Information given
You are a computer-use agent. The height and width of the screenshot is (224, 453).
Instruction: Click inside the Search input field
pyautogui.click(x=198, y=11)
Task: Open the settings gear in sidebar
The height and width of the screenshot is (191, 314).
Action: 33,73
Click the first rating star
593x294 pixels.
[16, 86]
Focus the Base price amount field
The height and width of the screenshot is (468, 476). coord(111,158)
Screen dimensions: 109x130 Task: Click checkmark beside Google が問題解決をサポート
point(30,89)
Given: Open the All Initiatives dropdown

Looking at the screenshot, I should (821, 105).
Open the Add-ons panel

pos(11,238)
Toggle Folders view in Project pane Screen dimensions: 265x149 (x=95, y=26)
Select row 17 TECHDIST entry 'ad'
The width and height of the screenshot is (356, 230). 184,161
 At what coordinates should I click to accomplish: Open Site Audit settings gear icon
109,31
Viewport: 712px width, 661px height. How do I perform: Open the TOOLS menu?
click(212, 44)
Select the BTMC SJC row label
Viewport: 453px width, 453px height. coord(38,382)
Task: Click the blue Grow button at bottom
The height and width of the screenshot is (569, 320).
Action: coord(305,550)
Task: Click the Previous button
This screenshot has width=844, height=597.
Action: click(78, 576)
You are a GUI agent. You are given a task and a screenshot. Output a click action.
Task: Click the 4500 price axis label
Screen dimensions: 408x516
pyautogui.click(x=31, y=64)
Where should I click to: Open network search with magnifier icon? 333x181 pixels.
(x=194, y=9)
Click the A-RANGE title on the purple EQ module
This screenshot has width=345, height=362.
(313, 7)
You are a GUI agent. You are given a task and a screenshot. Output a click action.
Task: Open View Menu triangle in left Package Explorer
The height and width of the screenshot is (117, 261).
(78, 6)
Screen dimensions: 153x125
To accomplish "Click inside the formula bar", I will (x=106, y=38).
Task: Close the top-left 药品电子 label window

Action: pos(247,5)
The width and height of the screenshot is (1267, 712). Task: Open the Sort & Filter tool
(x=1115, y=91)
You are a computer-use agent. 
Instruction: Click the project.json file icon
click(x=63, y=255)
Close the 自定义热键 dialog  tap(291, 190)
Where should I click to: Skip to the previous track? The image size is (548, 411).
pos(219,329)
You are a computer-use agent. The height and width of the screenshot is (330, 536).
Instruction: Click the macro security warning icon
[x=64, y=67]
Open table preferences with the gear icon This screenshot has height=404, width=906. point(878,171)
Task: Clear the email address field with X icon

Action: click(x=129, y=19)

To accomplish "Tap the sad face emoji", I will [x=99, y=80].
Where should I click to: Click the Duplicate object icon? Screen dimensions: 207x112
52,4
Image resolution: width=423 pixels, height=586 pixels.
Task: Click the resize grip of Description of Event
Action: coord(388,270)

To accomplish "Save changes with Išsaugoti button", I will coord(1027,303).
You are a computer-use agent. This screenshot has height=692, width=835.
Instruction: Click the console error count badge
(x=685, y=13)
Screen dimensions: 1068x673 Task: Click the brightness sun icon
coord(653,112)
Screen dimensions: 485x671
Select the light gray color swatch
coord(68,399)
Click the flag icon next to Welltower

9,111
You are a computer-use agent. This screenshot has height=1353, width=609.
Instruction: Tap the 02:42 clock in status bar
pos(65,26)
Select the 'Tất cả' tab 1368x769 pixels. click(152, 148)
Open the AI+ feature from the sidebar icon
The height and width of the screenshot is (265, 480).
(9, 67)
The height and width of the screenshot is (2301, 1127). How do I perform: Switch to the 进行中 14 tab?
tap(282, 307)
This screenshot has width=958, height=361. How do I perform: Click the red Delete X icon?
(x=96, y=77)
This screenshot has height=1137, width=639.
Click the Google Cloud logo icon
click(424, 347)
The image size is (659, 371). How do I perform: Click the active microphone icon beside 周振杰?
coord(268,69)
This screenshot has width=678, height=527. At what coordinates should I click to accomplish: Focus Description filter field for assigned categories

Problem to work on
Each record must be returned in full and exactly.

Solution for this exercise
You are a computer-use agent. The height and width of the screenshot is (224, 453).
Instruction: Click inside the Search input field
pyautogui.click(x=198, y=11)
Task: Open the settings gear in sidebar
The height and width of the screenshot is (191, 314).
Action: 33,73
Click the first rating star
593x294 pixels.
[16, 86]
Focus the Base price amount field
The height and width of the screenshot is (468, 476). coord(111,158)
Screen dimensions: 109x130 Task: Click checkmark beside Google が問題解決をサポート
point(30,89)
Given: Open the All Initiatives dropdown

Looking at the screenshot, I should (821, 105).
Open the Add-ons panel

pos(11,238)
Toggle Folders view in Project pane Screen dimensions: 265x149 (x=95, y=26)
Select row 17 TECHDIST entry 'ad'
The width and height of the screenshot is (356, 230). 184,161
 At what coordinates should I click to accomplish: Open Site Audit settings gear icon
109,31
Viewport: 712px width, 661px height. How do I perform: Open the TOOLS menu?
click(212, 44)
Select the BTMC SJC row label
Viewport: 453px width, 453px height. coord(38,382)
Task: Click the blue Grow button at bottom
The height and width of the screenshot is (569, 320).
Action: coord(305,550)
Task: Click the Previous button
This screenshot has width=844, height=597.
Action: click(78, 576)
You are a GUI agent. You are given a task and a screenshot. Output a click action.
Task: Click the 4500 price axis label
Screen dimensions: 408x516
pyautogui.click(x=31, y=64)
Where should I click to: Open network search with magnifier icon? 333x181 pixels.
(x=194, y=9)
Click the A-RANGE title on the purple EQ module
This screenshot has width=345, height=362.
(313, 7)
You are a GUI agent. You are given a task and a screenshot. Output a click action.
Task: Open View Menu triangle in left Package Explorer
The height and width of the screenshot is (117, 261).
(78, 6)
Screen dimensions: 153x125
To accomplish "Click inside the formula bar", I will (x=106, y=38).
Task: Close the top-left 药品电子 label window

Action: pos(247,5)
The width and height of the screenshot is (1267, 712). Task: Open the Sort & Filter tool
(x=1115, y=91)
You are a computer-use agent. 
Instruction: Click the project.json file icon
click(x=63, y=255)
Close the 自定义热键 dialog  tap(291, 190)
Where should I click to: Skip to the previous track? The image size is (548, 411).
pos(219,329)
You are a computer-use agent. The height and width of the screenshot is (330, 536).
Instruction: Click the macro security warning icon
[x=64, y=67]
Open table preferences with the gear icon This screenshot has height=404, width=906. point(878,171)
Task: Clear the email address field with X icon

Action: click(x=129, y=19)

To accomplish "Tap the sad face emoji", I will [x=99, y=80].
Where should I click to: Click the Duplicate object icon? Screen dimensions: 207x112
52,4
Image resolution: width=423 pixels, height=586 pixels.
Task: Click the resize grip of Description of Event
Action: coord(388,270)

To accomplish "Save changes with Išsaugoti button", I will coord(1027,303).
You are a computer-use agent. This screenshot has height=692, width=835.
Instruction: Click the console error count badge
(x=685, y=13)
Screen dimensions: 1068x673 Task: Click the brightness sun icon
coord(653,112)
Screen dimensions: 485x671
Select the light gray color swatch
coord(68,399)
Click the flag icon next to Welltower

9,111
You are a computer-use agent. This screenshot has height=1353, width=609.
Instruction: Tap the 02:42 clock in status bar
pos(65,26)
Select the 'Tất cả' tab 1368x769 pixels. click(152, 148)
Open the AI+ feature from the sidebar icon
The height and width of the screenshot is (265, 480).
(9, 67)
The height and width of the screenshot is (2301, 1127). How do I perform: Switch to the 进行中 14 tab?
tap(282, 307)
This screenshot has width=958, height=361. How do I perform: Click the red Delete X icon?
(x=96, y=77)
This screenshot has height=1137, width=639.
Click the Google Cloud logo icon
click(424, 347)
The image size is (659, 371). How do I perform: Click the active microphone icon beside 周振杰?
coord(268,69)
This screenshot has width=678, height=527. At what coordinates should I click to accomplish: Focus Description filter field for assigned categories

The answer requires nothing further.